**Task item:** As soon as the line containing "Register [link] (76, 97)" appears in the material below, start returning lines exactly, and end with the line containing "Invite (66, 1773)".

-- Study material follows --

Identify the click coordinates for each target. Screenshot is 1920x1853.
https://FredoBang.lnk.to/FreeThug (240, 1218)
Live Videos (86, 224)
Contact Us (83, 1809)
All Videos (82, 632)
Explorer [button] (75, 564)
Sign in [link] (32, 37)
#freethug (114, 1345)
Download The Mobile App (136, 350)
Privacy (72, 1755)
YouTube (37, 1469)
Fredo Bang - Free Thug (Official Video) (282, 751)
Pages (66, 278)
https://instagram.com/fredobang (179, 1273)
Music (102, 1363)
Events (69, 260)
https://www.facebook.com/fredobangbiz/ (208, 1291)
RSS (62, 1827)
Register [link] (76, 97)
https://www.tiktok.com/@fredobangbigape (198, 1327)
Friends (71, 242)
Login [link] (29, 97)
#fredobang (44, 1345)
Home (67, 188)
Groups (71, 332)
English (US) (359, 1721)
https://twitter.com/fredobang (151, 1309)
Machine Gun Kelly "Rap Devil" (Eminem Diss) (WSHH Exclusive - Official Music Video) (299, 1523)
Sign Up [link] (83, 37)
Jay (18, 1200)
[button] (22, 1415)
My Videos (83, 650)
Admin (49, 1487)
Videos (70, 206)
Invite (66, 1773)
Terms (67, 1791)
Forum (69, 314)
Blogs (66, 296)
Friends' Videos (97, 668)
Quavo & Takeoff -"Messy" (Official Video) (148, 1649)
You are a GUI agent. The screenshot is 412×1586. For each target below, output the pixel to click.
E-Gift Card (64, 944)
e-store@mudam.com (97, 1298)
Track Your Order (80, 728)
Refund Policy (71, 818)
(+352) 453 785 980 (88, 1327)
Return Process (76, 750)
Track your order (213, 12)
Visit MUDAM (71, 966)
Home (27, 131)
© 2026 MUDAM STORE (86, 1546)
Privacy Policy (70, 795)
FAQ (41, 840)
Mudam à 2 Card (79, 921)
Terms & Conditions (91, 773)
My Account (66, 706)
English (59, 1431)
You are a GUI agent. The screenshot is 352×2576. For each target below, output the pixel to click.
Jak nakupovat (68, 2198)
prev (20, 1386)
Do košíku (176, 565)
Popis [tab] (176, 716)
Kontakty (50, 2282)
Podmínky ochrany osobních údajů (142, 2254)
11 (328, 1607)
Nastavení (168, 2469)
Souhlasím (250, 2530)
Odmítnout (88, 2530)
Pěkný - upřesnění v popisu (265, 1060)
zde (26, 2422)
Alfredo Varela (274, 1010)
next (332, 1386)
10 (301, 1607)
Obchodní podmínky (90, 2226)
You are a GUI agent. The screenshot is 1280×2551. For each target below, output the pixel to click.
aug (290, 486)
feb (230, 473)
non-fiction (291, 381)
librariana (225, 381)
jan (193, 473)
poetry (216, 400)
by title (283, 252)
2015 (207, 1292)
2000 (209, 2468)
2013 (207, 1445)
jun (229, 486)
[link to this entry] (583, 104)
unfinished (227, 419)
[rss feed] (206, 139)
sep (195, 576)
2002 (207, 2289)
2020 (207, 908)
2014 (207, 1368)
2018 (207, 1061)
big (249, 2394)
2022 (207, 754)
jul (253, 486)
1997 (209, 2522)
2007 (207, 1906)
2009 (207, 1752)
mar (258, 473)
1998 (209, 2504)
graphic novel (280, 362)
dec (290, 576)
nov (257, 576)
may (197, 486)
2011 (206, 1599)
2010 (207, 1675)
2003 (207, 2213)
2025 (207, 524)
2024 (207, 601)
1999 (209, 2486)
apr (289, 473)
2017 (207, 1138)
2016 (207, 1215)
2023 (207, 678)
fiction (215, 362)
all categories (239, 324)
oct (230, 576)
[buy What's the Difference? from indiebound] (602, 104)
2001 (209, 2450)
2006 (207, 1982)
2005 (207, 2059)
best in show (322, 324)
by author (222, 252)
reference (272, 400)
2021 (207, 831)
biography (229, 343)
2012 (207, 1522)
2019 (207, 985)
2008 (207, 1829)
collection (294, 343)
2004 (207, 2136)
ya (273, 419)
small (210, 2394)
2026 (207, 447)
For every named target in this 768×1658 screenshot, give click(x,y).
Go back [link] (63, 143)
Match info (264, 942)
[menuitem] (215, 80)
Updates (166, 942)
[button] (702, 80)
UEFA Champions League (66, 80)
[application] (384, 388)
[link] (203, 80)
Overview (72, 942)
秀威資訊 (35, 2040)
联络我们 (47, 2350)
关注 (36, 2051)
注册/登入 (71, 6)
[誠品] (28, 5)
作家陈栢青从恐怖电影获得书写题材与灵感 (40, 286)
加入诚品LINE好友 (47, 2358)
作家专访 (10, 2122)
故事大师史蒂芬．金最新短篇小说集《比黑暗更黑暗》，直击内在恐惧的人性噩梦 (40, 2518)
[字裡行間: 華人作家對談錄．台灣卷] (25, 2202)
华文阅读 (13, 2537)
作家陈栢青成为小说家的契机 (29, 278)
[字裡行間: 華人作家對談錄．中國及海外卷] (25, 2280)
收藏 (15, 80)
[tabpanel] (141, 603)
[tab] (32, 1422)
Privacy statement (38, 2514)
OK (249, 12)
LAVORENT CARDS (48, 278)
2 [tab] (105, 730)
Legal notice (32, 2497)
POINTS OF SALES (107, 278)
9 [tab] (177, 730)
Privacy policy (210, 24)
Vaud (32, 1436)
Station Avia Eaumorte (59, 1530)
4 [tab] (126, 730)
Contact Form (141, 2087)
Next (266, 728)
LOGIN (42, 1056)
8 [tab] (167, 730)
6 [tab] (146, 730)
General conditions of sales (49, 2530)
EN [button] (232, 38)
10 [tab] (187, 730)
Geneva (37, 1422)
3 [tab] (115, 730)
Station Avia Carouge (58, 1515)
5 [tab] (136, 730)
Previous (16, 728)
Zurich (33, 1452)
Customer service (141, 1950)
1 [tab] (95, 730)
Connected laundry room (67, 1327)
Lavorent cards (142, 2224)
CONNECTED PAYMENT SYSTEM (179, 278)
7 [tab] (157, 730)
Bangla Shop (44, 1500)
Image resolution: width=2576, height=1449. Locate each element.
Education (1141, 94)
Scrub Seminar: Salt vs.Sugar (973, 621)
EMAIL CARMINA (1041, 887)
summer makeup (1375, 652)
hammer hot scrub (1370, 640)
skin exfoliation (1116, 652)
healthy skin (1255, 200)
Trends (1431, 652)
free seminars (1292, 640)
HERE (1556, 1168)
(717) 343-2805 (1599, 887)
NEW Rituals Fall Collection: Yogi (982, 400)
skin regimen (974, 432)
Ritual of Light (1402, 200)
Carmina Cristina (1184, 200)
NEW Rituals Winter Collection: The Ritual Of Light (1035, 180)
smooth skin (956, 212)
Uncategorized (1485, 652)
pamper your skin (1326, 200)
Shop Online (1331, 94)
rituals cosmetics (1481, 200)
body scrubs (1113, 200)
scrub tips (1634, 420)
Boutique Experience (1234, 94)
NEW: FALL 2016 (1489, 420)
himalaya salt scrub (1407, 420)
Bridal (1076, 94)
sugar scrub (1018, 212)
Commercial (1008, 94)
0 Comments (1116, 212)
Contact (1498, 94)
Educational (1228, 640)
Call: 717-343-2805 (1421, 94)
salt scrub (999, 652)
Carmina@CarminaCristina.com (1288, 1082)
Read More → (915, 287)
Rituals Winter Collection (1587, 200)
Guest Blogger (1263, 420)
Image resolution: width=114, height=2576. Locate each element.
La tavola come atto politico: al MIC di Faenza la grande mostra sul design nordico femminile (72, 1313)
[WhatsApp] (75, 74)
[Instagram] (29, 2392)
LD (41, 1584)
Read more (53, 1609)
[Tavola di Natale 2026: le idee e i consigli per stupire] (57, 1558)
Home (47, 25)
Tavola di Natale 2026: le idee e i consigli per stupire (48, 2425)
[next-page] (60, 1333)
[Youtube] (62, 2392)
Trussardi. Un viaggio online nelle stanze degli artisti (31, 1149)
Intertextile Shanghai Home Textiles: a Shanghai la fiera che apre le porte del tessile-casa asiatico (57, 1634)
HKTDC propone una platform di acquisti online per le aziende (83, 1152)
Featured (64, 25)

-- Study material concluded --

**Result:**
Register [link] (76, 97)
https://www.tiktok.com/@fredobangbigape (198, 1327)
Friends (71, 242)
Login [link] (29, 97)
#fredobang (44, 1345)
Home (67, 188)
Groups (71, 332)
English (US) (359, 1721)
https://twitter.com/fredobang (151, 1309)
Machine Gun Kelly "Rap Devil" (Eminem Diss) (WSHH Exclusive - Official Music Video) (299, 1523)
Sign Up [link] (83, 37)
Jay (18, 1200)
[button] (22, 1415)
My Videos (83, 650)
Admin (49, 1487)
Videos (70, 206)
Invite (66, 1773)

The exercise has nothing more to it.